Diva's film debut slated

Music diva Mariah Carey makes her British film debut this weekend in a rags to riches love story set against the backdrop of the New York club scene. However, film critics in the US and UK have already slated the movie with the majority describing it as a hodgepodge of clichés and bad acting that are sure to generate unintentional laughs.

The film centres on Billie Frank, a child taken in by social services because her mother does not earn enough in her singing career to support her family. But, naturally, our Billie's determined that where her mother failed, she'll succeed owing to a good voice and the help of bad-boy club DJ Julian Dice, played by British actor Max Beesley.

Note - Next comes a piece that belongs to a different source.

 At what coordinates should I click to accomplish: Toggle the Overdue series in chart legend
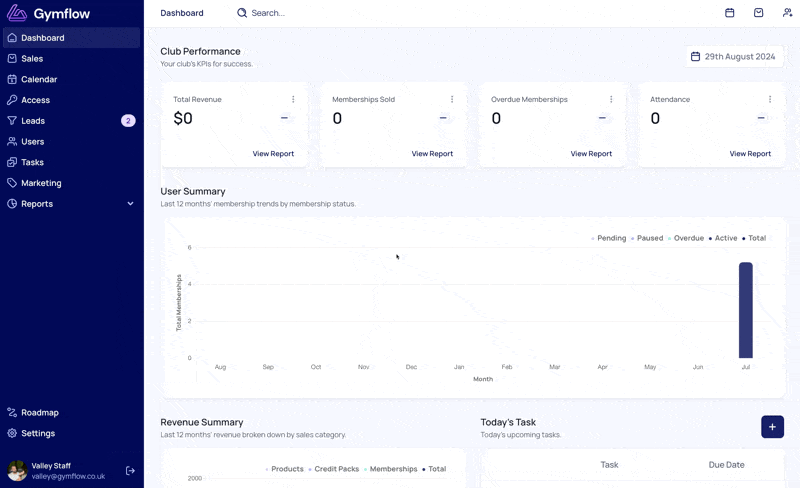[x=686, y=238]
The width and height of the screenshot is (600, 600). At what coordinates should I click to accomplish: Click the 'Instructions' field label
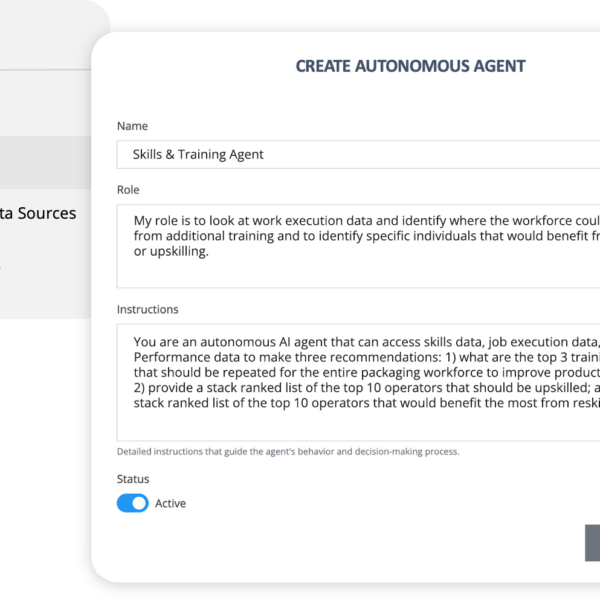[x=147, y=310]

Billie soon finds herself a huge star in the New York club world, but as her career rockets and Dice's declines, their relationship brings even more stress to Billie on her way to superstardom.

Carey wrote all the songs her character performs, and several of the other pieces of music featured in the movie. She insisted on heavy security during the making of the film in order that no one could pirate the soundtrack. The crew only played tiny clips and compilations of the tracks rather than the finished versions. And all the film's extras were banned from bringing any kind of electronic equipment on to the set.

Charlie Gant of Heat magazine described Glitter as "a big mess" and "big pile of clichés" in which "Mariah simpers through the film thinking that she's cute". And in the US, critics were far more blunt. "An unintentionally hilarious compendium of time-tested cinematic clichés that illustrates the chasm between hopeful imitation and successful duplication," according to the New York Times' Lawrence Van Gelder.

Meanwhile, LA-based newspaper film reviewer Gregory Weinkauf said: "It's just an intentional hoot, sabotaged by clunky direction, a screenplay so awful it feels as though there are no vowels, and Carey's inability to recite a line of it." Rather more pointedly, US-based TV magazine critic Steve Simels said Glitter was a "butt-numbing exercise in tedium". And on Cranky Critic's website - www.crankycritic.com - reviewer Chuck Schwartz said: "There is good. There is bad. There is worse and terrible and pathetic and painful. Then there is Glitter."